We manually annotate predicate–argument structures for the 600 L2-L1 pairs as the basis for the semantic analysis of learner Chinese. The dataset includes four typologically different mother tongues, i.e., English (ENG), Japanese (JPN), Russian (RUS) and Arabic (ARA). Sub-corpus of each language consists of 150 sentence pairs.
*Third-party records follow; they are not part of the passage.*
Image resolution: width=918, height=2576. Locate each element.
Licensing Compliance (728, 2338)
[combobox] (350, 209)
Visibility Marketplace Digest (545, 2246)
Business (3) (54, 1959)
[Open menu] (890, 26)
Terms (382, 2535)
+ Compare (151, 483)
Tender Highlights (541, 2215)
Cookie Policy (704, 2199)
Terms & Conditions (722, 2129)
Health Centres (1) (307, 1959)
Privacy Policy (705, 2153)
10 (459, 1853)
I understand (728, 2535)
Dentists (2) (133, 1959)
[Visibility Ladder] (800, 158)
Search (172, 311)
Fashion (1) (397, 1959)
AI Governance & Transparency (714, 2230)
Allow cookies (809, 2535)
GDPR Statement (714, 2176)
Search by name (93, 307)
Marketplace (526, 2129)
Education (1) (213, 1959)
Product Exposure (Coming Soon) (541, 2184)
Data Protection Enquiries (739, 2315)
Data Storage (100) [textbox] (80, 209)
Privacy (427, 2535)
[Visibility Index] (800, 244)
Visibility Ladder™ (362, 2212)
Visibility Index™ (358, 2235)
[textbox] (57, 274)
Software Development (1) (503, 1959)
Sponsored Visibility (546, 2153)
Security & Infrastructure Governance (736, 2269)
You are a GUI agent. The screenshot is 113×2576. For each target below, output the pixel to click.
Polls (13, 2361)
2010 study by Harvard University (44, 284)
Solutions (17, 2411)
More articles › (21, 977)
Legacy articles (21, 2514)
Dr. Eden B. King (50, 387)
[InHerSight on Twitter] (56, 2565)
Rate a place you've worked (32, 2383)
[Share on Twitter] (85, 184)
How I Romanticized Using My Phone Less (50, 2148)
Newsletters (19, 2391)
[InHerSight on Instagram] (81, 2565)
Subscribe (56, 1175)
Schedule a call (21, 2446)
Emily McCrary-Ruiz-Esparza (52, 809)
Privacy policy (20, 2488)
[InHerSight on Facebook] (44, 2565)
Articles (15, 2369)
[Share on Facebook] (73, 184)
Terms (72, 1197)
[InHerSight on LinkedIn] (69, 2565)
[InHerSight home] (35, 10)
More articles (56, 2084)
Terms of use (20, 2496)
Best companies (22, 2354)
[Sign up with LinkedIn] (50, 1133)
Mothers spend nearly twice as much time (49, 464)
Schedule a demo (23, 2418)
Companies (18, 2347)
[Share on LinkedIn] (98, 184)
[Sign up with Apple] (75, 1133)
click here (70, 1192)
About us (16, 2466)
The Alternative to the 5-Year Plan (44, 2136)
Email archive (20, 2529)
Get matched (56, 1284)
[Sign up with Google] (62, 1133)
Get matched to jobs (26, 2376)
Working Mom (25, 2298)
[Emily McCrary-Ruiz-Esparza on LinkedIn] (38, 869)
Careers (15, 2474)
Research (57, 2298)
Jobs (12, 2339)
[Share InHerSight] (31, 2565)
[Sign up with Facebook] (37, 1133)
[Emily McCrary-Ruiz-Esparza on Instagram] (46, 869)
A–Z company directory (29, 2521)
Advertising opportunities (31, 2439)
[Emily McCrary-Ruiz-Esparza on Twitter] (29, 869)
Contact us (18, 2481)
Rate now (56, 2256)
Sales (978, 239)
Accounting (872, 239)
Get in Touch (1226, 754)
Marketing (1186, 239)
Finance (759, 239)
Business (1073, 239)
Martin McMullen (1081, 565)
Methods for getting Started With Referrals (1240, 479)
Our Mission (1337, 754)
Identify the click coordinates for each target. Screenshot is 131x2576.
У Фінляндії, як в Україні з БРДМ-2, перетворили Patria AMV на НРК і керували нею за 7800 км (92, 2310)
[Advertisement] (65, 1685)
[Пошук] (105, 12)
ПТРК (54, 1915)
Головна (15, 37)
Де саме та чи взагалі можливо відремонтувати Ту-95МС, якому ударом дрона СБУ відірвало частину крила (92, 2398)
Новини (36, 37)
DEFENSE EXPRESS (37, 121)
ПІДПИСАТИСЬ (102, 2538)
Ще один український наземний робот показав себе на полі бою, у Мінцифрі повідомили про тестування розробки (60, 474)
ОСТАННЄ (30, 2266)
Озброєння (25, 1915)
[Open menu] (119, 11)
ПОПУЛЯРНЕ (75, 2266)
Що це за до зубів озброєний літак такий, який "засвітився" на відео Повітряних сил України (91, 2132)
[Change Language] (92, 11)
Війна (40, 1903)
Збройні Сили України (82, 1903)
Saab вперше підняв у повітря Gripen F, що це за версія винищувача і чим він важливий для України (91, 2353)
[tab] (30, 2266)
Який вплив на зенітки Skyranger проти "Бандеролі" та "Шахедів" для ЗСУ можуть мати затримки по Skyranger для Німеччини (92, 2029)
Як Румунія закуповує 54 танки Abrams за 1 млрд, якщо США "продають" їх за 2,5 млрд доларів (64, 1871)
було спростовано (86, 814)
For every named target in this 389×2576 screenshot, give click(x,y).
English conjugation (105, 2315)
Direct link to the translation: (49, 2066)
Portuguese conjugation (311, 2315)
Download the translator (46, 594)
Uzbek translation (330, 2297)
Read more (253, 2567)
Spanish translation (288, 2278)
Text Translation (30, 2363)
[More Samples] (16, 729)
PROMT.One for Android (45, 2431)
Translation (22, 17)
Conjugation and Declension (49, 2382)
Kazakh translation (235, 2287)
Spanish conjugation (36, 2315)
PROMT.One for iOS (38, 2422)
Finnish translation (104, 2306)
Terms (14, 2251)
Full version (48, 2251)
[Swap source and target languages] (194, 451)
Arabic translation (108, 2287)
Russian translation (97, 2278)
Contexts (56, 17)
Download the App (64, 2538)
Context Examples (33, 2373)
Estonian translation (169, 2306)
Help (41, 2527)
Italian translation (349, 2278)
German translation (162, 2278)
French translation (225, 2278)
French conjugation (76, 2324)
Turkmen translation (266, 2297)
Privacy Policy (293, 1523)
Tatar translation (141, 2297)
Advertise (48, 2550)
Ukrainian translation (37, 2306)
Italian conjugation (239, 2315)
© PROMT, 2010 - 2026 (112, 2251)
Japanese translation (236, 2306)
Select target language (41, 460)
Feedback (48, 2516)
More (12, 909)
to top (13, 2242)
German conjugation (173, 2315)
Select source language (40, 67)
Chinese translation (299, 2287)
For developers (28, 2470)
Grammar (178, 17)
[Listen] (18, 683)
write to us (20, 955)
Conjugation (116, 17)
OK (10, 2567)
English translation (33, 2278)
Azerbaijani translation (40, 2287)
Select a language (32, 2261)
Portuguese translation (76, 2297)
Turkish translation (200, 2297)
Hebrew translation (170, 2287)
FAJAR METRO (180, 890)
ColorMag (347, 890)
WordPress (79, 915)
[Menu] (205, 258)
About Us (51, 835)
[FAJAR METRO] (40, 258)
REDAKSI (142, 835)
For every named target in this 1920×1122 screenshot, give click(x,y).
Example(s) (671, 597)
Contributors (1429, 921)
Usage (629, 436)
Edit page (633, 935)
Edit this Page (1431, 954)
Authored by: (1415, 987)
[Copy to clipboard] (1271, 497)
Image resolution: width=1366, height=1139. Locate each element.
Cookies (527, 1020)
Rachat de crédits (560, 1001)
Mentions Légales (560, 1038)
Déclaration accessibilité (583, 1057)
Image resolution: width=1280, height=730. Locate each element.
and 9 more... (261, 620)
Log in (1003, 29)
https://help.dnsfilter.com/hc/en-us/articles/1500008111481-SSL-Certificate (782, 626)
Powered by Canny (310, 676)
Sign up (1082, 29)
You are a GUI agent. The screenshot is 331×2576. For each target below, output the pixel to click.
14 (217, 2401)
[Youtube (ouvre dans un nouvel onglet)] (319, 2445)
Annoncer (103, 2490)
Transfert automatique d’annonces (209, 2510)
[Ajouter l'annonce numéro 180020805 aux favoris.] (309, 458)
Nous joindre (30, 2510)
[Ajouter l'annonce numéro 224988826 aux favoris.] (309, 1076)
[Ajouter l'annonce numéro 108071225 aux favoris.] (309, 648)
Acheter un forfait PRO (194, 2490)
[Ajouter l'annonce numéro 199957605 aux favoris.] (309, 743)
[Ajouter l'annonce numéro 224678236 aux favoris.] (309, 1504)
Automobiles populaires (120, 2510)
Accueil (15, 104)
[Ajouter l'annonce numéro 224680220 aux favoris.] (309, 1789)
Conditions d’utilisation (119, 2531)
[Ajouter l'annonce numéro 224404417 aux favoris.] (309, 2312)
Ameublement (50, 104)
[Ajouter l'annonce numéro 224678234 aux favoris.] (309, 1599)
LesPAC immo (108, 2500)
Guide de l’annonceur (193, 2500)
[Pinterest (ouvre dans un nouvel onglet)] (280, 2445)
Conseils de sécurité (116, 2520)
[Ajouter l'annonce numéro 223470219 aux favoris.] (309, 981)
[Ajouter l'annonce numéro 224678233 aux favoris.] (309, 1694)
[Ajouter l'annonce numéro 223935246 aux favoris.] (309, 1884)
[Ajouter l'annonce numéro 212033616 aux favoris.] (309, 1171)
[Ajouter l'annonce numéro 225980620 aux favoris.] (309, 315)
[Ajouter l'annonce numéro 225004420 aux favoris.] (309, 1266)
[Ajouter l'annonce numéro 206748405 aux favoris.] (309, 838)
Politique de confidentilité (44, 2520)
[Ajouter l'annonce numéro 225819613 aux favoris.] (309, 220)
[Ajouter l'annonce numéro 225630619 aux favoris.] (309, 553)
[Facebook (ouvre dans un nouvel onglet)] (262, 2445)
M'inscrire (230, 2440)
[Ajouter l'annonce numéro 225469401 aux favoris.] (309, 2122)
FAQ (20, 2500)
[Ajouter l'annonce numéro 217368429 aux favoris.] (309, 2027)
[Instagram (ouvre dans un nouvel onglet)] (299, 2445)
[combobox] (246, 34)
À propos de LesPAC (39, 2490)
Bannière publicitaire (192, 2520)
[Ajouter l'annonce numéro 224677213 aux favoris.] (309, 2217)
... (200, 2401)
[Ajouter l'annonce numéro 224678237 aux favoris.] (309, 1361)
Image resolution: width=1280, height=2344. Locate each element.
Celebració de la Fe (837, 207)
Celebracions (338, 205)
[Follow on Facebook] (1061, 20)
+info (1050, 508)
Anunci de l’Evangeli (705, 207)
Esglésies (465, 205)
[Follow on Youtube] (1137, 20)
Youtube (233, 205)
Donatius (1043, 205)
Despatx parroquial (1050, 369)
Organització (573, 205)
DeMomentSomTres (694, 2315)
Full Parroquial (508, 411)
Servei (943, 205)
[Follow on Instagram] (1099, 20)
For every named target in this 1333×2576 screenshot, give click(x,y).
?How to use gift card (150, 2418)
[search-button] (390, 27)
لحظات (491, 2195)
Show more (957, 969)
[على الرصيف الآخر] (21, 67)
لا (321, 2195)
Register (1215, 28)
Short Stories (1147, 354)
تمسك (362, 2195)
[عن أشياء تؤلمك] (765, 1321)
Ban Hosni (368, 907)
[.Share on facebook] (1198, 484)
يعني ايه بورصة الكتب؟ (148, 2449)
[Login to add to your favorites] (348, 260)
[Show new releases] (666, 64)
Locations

The work is published in EMNLP 2018, entitled with "Semantic Role Labeling for Learner Chinese: the Importance of Syntactic Parsing and L2-L1 Parallel Data". This project maintains the dataset. Hope the data can be helpful for your research in the field of semantic parsing for interlanguage. If you use the dataset, please cite the following papers:
Zi Lin, Yuguang Duan, Yuanyuan Zhao, Weiwei Sun and Xiaojun Wan. Semantic Role Labeling for Learner Chinese: the Importance of Syntactic Parsing and L2-L1 Parallel Data. The 2018 Conference on Empirical Methods in Natural Language Processing (EMNLP 2018).
Yuanyuan Zhao, Nan Jiang, Weiwei Sun and Xiaojun Wan. Overview of the NLPCC 2018 Shared Task: Grammatical Error Correction. Natural Language Processing and Chinese Computing (NLPCC 2018).